One problem with patent trolls is meritful but costly lawsuits (at least according to the story I hear about software patents).
The Mutually Assured Destruction you describe works not only between companies that don't violate each other's patents (but might otherwise consider launching meritless lawsuits), but also between companies that both violate each other's patents. Patents are awarded easily enough that companies like Apple and Samsung probably violate a bunch of each other's patents all the time, even inadvertently. Most of the time they don't sue each other, as figuring out the exact amount of money they owe each other would probably cost more in legal costs than whatever they owe each other on the net.
But if Apple sells a third of its patents to a patent troll, the troll can sue Samsung, while Apple still retains plenty of firepower to shoot back in the event Samsung sues it. And if they both sell patents to trolls, the result is a bunch of costly lawsuits they could otherwise avoid.
Perhaps part of the solution is for Samsung to threaten to sue Apple for patent violations not only if Apple sues it, but also if Apple sells any patents to patent trolls, either immediately, or once the troll sues Samsung? (Kind of like a nuclear power threatening to nuke another nuclear power if it gives nukes to a terrorist group, either for the mere act of doing so, or if the terrorist group uses the weapon against the former country.)
----
Another hole in the system, which you mentioned towards the end, is that it's part of the system that even a meritless patent suit imposes a significant cost on the defendant, which allows patent holders to shake down or extinguish small companies that can't afford the cost. But it's not just patent trolls that can do this, but large, productive companies too.

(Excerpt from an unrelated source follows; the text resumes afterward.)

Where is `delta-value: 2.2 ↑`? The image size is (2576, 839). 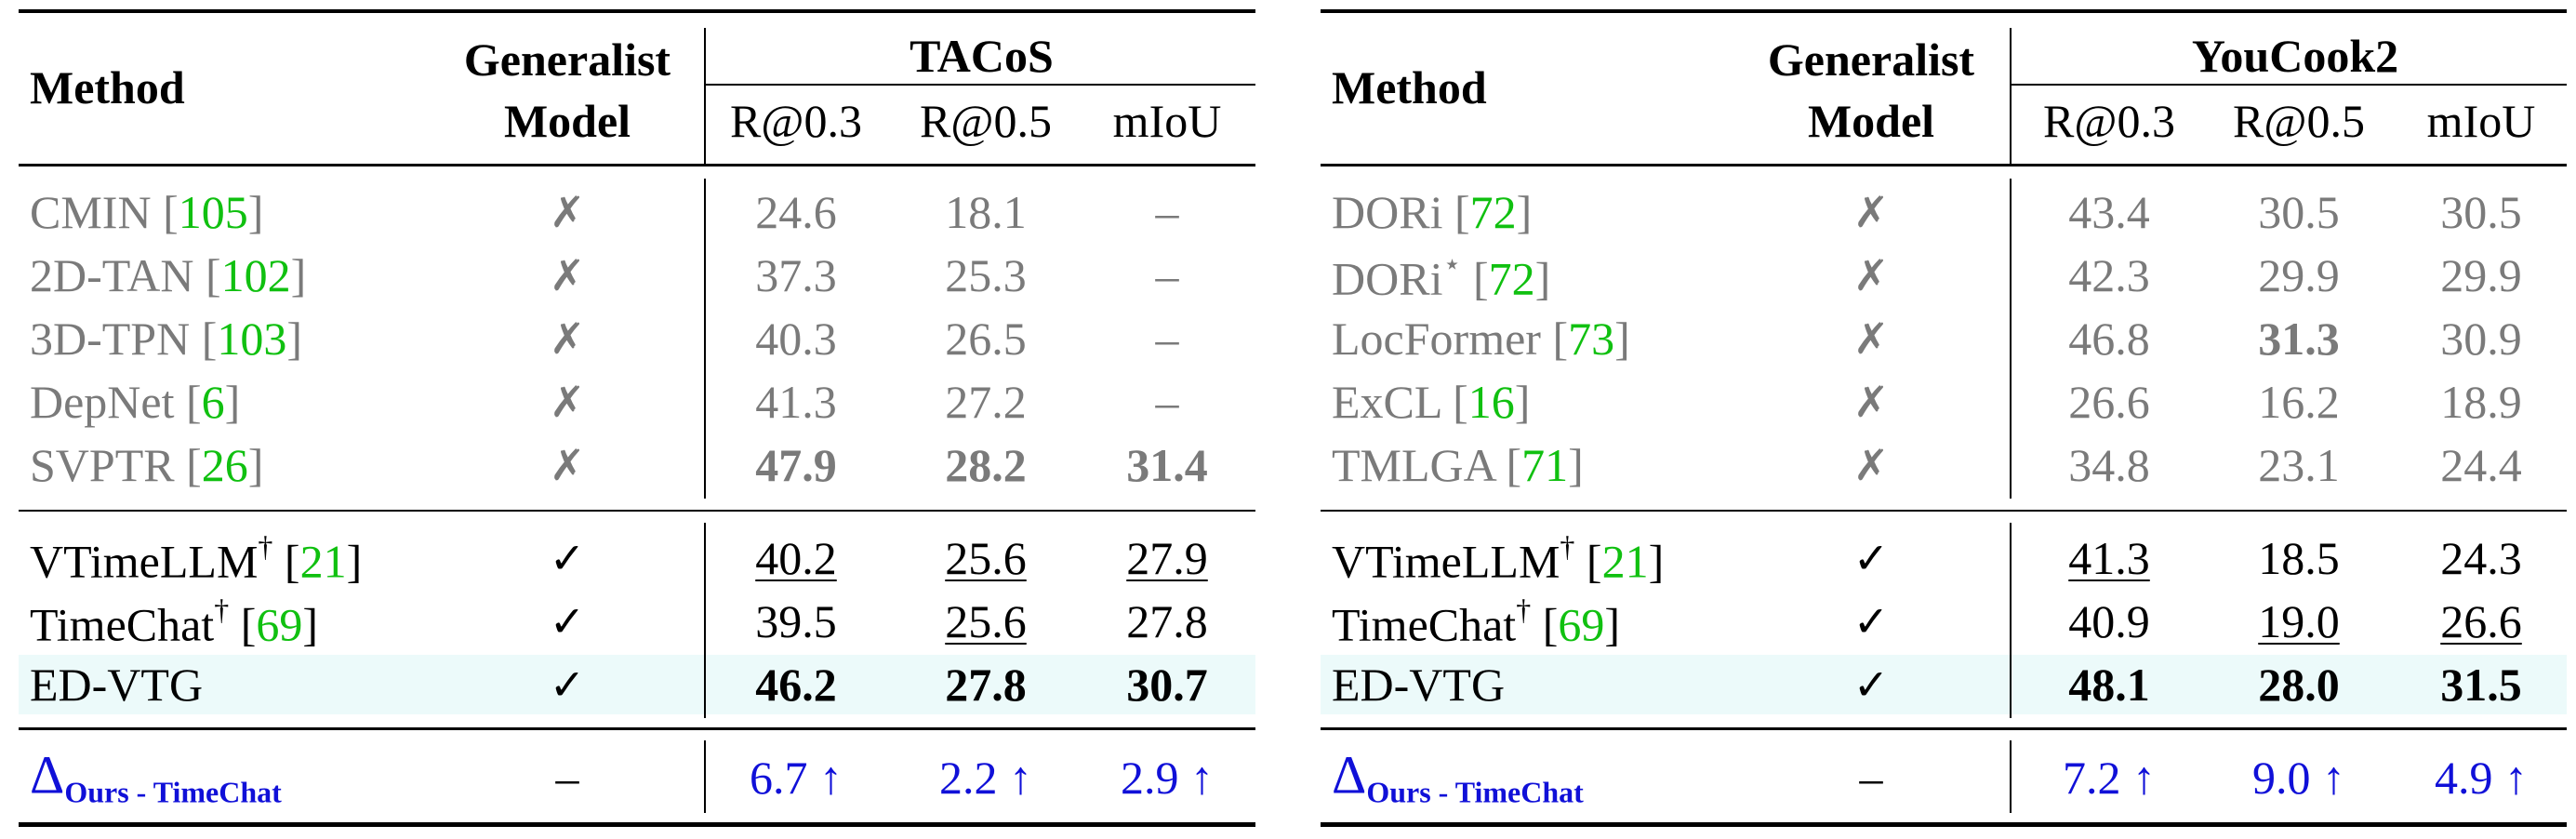 delta-value: 2.2 ↑ is located at coordinates (985, 778).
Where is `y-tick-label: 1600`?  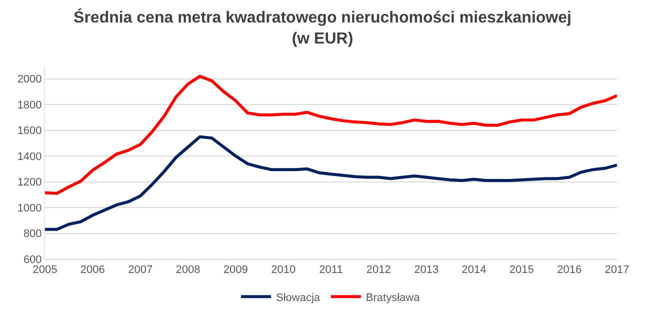
y-tick-label: 1600 is located at coordinates (30, 132).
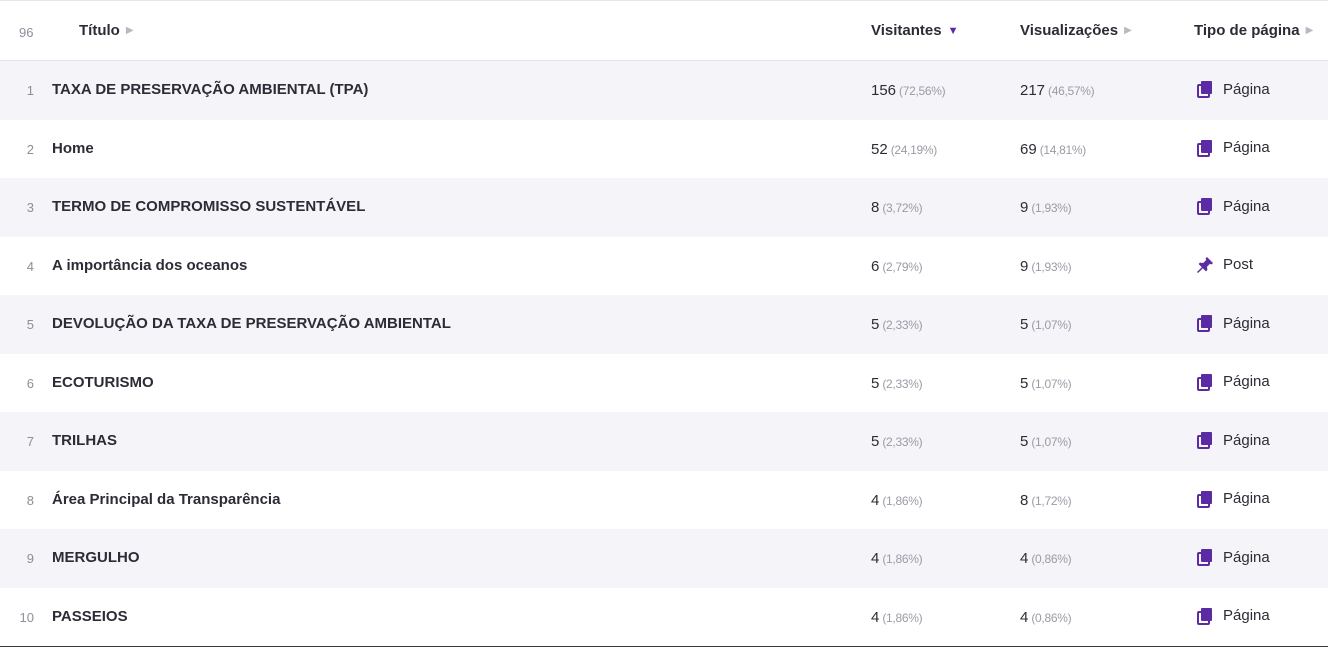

How were non-practicing entities dealt with in iceland? They didn't have patents (assuming), so I'm assuming that once you get sufficiently annoying, somebody just kills you?
There would have been no such thing as a non-practicing entity then. Maybe a beggar?
I’m more talking about a guy who abuses the court system by suing everyone all the time to make a living even if he loses a lot
There is someone in the Tale of Sarcastic Halli who has the reputation of killing people and never paying wergeld — Norwegian, semi-independent allied with King Harald. He's exploiting his power and reputation. Halli, who is a skald not a warrior, gets him to pay wergeld by a fraudulent claim that someone he killed was Halli's brother, using a reputational threat.
I think the usual abuse you see, as there, is not false claims but refusal to pay on true claims. But there is a berserk in Egilsaga who claims land and defends the false claim by offering to duel the representative of the owner. The only representative available is the owner's son, a youth. So Egil offers to do it instead and kills the berserk. That is an example of one of the ways of defending the rights of the weak that I think I discuss in the chapter on feud law, observed in the sagas and the Commanche.